• _Exercise brief_:
Would you output the whole of the data exactly?

[Collected data]
------------------------
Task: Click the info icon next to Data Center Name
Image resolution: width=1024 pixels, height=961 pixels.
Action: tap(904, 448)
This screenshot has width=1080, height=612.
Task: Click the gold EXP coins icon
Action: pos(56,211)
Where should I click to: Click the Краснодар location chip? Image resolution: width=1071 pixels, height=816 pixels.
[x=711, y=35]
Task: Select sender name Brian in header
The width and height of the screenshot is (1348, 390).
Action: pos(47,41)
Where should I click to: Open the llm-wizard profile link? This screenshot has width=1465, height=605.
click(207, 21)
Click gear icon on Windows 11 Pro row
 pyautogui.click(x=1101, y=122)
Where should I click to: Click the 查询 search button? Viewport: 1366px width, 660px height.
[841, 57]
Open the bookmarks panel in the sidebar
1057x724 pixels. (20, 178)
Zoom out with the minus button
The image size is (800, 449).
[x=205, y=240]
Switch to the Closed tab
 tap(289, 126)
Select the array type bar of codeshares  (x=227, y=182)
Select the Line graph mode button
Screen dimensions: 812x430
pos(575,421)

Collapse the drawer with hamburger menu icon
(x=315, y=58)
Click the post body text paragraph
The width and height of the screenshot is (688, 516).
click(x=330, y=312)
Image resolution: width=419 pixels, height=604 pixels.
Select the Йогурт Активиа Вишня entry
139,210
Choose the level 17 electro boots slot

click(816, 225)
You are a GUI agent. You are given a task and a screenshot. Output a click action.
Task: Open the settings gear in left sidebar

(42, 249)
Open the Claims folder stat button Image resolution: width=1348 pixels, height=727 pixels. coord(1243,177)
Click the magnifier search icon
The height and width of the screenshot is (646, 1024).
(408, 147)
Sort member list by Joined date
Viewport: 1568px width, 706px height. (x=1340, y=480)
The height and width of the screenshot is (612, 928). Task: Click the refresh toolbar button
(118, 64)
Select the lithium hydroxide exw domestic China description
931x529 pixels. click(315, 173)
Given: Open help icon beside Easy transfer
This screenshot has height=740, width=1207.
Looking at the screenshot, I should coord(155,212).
------------------------
• _Expected answer_:
Task: Click the info icon next to Data Center Name
Image resolution: width=1024 pixels, height=961 pixels.
Action: tap(904, 448)
This screenshot has width=1080, height=612.
Task: Click the gold EXP coins icon
Action: pos(56,211)
Where should I click to: Click the Краснодар location chip? Image resolution: width=1071 pixels, height=816 pixels.
[x=711, y=35]
Task: Select sender name Brian in header
The width and height of the screenshot is (1348, 390).
Action: pos(47,41)
Where should I click to: Open the llm-wizard profile link? This screenshot has width=1465, height=605.
click(207, 21)
Click gear icon on Windows 11 Pro row
 pyautogui.click(x=1101, y=122)
Where should I click to: Click the 查询 search button? Viewport: 1366px width, 660px height.
[841, 57]
Open the bookmarks panel in the sidebar
1057x724 pixels. (20, 178)
Zoom out with the minus button
The image size is (800, 449).
[x=205, y=240]
Switch to the Closed tab
 tap(289, 126)
Select the array type bar of codeshares  (x=227, y=182)
Select the Line graph mode button
Screen dimensions: 812x430
pos(575,421)

Collapse the drawer with hamburger menu icon
(x=315, y=58)
Click the post body text paragraph
The width and height of the screenshot is (688, 516).
click(x=330, y=312)
Image resolution: width=419 pixels, height=604 pixels.
Select the Йогурт Активиа Вишня entry
139,210
Choose the level 17 electro boots slot

click(816, 225)
You are a GUI agent. You are given a task and a screenshot. Output a click action.
Task: Open the settings gear in left sidebar

(42, 249)
Open the Claims folder stat button Image resolution: width=1348 pixels, height=727 pixels. coord(1243,177)
Click the magnifier search icon
The height and width of the screenshot is (646, 1024).
(408, 147)
Sort member list by Joined date
Viewport: 1568px width, 706px height. (x=1340, y=480)
The height and width of the screenshot is (612, 928). Task: Click the refresh toolbar button
(118, 64)
Select the lithium hydroxide exw domestic China description
931x529 pixels. click(315, 173)
Given: Open help icon beside Easy transfer
This screenshot has height=740, width=1207.
Looking at the screenshot, I should coord(155,212).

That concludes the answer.